The new station includes design features inspired by the Claude Bragdon designed station and is about 32-percent larger than the older Amtrak station it replaced. Most importantly, the new station features a central high-level platform serving two passenger tracks with additional outside freight tracks on either side for a total of five tracks through the station area. Previously, trains in either direction had to be switched to the single low-level platform on the southern-most track. This new capacity was used immediately when the first train into the station the westbound Amtrak Maple Leaf No. 63 arrived just a minute before the on-time eastbound Maple Leaf No. 64 pulled into the station.

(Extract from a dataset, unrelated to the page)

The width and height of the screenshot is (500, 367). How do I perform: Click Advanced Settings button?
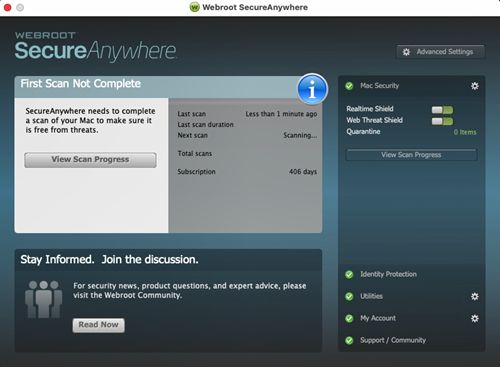(440, 52)
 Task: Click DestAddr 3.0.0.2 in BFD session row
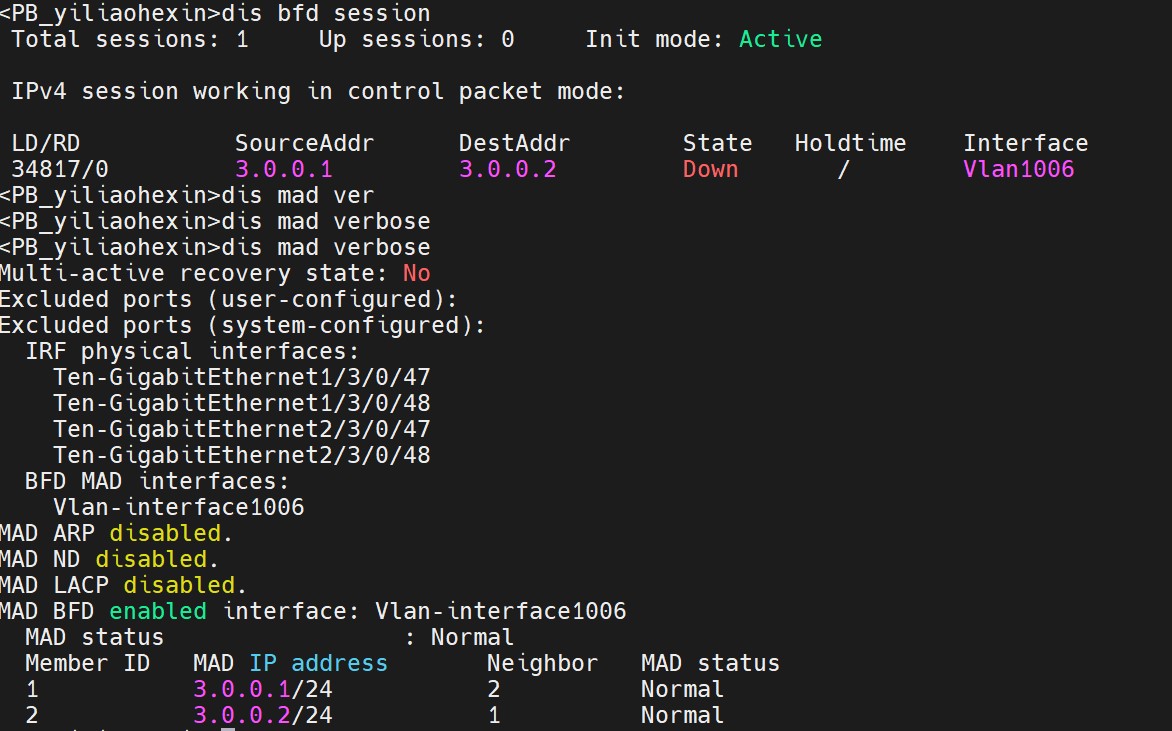tap(507, 169)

The new Rochester station opened roughly on schedule but considerably over budget. The original cost estimate was budgeted to be around $29.8 million dollars but ended up costing $44 million. The total cost was split between the federal government, the state, and the city of Rochester.
Do you think you might enjoy this design without having to poke a finger in somebody else’s eye as you do?
The Bragdon station was closed around 1959, and station operations were moved to one of the pedestrian underpasses. All but the west end of the station (which was retained for a few office functions) was demolished in the spring of 1965. A new station was built by Amtrak in 1977: it was never considered to be a temporary station until the build-up to the construction of the newly dedicated station. Interestingly, it retained one of the platform canopies that was originally erected for the 1914 building.
The facility that used the pedestrian underpass was considered one of the three worst Amtrak facilities in the system until it was replaced.
How were those trains “on-time.” Can Amtrak really run an on time train when the politicians are waiting for it? I will bet a dollar that every train was hideously late the very next day.
I love the look of this new station – congrats to the architect. Good to see new buildings which look so classy and “traditional”. And I agree with the sentiments of Robert McGuire & Howard Fine, even though some of it is so “Politically-INcorrect”!!
Mr. Fine, I hear ya. My population estimate from Wikipedia was for the city itself. The metro area was at 1.1 million I believe. And you’re right on your other points also. They are spending millions on a new Penn Station that will become nothing more than a fancy homeless shelter. One of the reasons to travel Acela first class is to avoid the homeless by using the Club Acela although that isn’t any wonderful spot either. San Francisco hasn’t been a good place to visit and stay in many years. I experienced the customs and immigration issues first hand this past April and couldn’t believe the delays and hassles. I don’t see why anyone (other than railfans) would even consider the train. It takes 12 hours to go from New York to Toronto on the Maple Leaf while you can fly there in about an hour. Even with the time to get to and from the airport that’s over twice the time.
Comment about Rochester population even if accurate is misleading, the greater area is at least 750,000. As a retired engineer I try to go by train if possible . But the reality is that if I could try to explain and encourage an alternative to the horrid experience of flights to JFK, LGA (currently an easy one and one half hour time to get to departure or arrival ) even my wife will not any longer go through PENN Station since the threat and fear of the homeless, after the elimination of the problem, under the current joke city government now has let them all return worse than ever. We will not go to San Francisco.to experience public urination and defication at Union Square. We no longer go to Toronto for a monthly get away after two hour waits for custom immigration to clear under fifty passengers for a five hour ride versus a three hour drive. Get rid of every one of the wasteful suckers and turn the new station into a museum of the past.
The New York Central station was torn down in 1967 – its been 50 years that Rochester had temporary stations and the promise of a new replacement station.
Well, even at an over-budget $44,000,000 this new station seems a bargain compared to the proposed new station in Ann Arbor, MI that is currently estimated to cost the taxpayers $80,000,000. And this with a Rochester population of about 210,500 in 2010 vs. about 114,000 in Ann Arbor. But hey, the contractors in Michigan know that the government is a bottomless pit for money to be spent.